DES CHERCHEURS britanniques viennent de découvrir une mutation génétique acquise qui serait à l'origine de plusieurs affections myéloprolifératives. Cette mutation altère l'activité d'une protéine kinase impliquée dans la transduction des signaux envoyés par les facteurs de croissance, la tyrosine kinase JAK2. Elle est retrouvée chez la quasi-totalité des patients affectés d'une maladie de Vaquez et chez au moins la moitié de ceux atteints d'une thrombocythémie essentielle ou d'une myélofibrose idiopathique.
Facteurs de croissance.
Si la plupart des affections myéloprolifératives sont connues et décrites depuis près de vingt-cinq ans, on ne sait pratiquement rien de leur pathogenèse moléculaire. In vitro, il a été démontré que les progéniteurs érythroïdes des patients souffrant de la maladie de Vaquez forment facilement des colonies, y compris en l'absence d'érythropoïétine. De plus, plusieurs études ont montré que les progéniteurs érythroïdes et myéloïdes de ces patients, ainsi que ceux des sujets atteints d'une thrombocythémie essentielle ou d'une myélofibrose idiopathique sont hypersensibles à différents facteurs de croissance. Il a donc été avancé l'hypothèse selon laquelle un dysfonctionnement des voies activées par les facteurs de croissance serait à l'origine du développement de ces maladies myéloprolifératives.
Diverses pathologies myéloïdes malignes (notamment certaines leucémies) étant associées à une altération de l'activité des tyrosines kinases, Baxter et coll. ont décidé de s'intéresser plus particulièrement à cette famille de protéines. Ils ont ensuite choisi de focaliser leur attention sur une tyrosine kinase cytoplasmique, JAK2, impliquée dans la transduction du signal induit par les facteurs de croissance.
Séquençage des exons.
Concrètement, les chercheurs ont analysé l'ADN des granulocytes périphériques de 140 patients atteints d'affections myéloprolifératives. La totalité des exons du gène JAK2 ont été méthodiquement séquencés. Ce travail a permis de mettre en évidence une mutation ponctuelle G -> T touchant le douzième exon du gène chez 66 des malades analysés. Cette mutation conduit au remplacement d'un acide aminé très conservé, en l'occurrence une valine, par une phénylalanine. Elle n'est pas retrouvée dans les lymphocytes T des malades et n'est présente que dans certains de leurs granulocytes. Cela signifie que la mutation est acquise.

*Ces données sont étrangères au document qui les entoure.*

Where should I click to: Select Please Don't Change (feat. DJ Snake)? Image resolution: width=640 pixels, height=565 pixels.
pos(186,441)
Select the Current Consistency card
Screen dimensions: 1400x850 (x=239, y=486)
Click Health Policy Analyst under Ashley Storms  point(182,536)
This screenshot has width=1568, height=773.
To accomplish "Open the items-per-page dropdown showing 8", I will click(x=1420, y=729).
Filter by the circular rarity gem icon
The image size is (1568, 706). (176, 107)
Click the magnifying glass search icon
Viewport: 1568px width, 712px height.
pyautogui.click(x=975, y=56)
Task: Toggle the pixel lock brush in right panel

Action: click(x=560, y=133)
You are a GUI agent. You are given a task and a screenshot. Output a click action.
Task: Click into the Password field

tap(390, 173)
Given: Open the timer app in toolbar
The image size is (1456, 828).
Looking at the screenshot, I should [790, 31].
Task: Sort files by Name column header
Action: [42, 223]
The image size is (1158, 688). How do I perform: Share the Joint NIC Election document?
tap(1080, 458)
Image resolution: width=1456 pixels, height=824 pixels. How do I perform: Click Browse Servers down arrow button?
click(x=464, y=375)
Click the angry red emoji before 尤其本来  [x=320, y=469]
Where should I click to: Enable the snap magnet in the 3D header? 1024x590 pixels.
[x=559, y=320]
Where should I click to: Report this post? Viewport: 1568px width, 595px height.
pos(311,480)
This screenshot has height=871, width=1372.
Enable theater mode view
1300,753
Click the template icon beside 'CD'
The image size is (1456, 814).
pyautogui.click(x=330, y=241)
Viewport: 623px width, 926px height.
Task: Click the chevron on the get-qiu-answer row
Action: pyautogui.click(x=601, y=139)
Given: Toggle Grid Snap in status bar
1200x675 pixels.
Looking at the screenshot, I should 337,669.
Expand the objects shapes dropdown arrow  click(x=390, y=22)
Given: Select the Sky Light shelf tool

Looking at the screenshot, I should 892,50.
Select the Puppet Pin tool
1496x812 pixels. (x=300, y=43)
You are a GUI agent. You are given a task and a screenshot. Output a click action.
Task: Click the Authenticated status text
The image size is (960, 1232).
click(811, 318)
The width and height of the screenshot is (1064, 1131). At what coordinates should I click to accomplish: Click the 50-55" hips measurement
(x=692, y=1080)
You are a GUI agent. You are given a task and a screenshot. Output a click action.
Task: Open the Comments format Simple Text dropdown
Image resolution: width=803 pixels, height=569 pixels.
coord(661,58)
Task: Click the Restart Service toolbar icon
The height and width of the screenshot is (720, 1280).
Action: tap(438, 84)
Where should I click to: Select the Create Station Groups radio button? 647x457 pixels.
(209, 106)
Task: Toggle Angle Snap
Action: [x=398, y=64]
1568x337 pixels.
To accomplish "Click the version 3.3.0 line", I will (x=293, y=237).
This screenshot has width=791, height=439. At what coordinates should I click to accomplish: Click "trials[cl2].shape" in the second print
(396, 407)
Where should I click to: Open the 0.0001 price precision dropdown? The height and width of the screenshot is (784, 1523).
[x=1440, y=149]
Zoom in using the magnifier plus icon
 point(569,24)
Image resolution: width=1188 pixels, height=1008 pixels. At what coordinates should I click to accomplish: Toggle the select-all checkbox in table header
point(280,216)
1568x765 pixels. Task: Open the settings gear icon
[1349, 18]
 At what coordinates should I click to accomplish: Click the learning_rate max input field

La technique du séquençage ne permet de détecter la mutation que lorsqu'elle est présente dans plus de 40 % des cellules analysées. Afin de pouvoir réaliser une meilleure évaluation de la proportion des patients ayant acquis cette mutation, Baxter et coll. ont mis au point un protocole de PCR ultrasensible autorisant la détection des sujets qui ne portent la mutation que dans 3 % de leurs granulocytes périphériques. Grâce à ce procédé, la mutation a pu être mise en évidence chez 46 patients supplémentaires.
Nouvelles voies ouvertes.
Au final, la mutation G -> T a été identifiée chez 97 % des sujets atteints d'une maladie de Vaquez (71 sur 73), chez 57 % de ceux souffrant de thrombocythémie essentielle (29 sur 51) et chez 50 % de ceux atteints de myélofibrose idiopathique (8 sur 16). Elle n'a pu être détectée chez aucun des 90 témoins testés.
Cette découverte pourrait conduire à la mise en place de nouvelles approches dans le diagnostic, la classification et le traitement des affection myéloprolifératives.
Baxter EJ et coll. « The Lancet » du 19 mars 2005.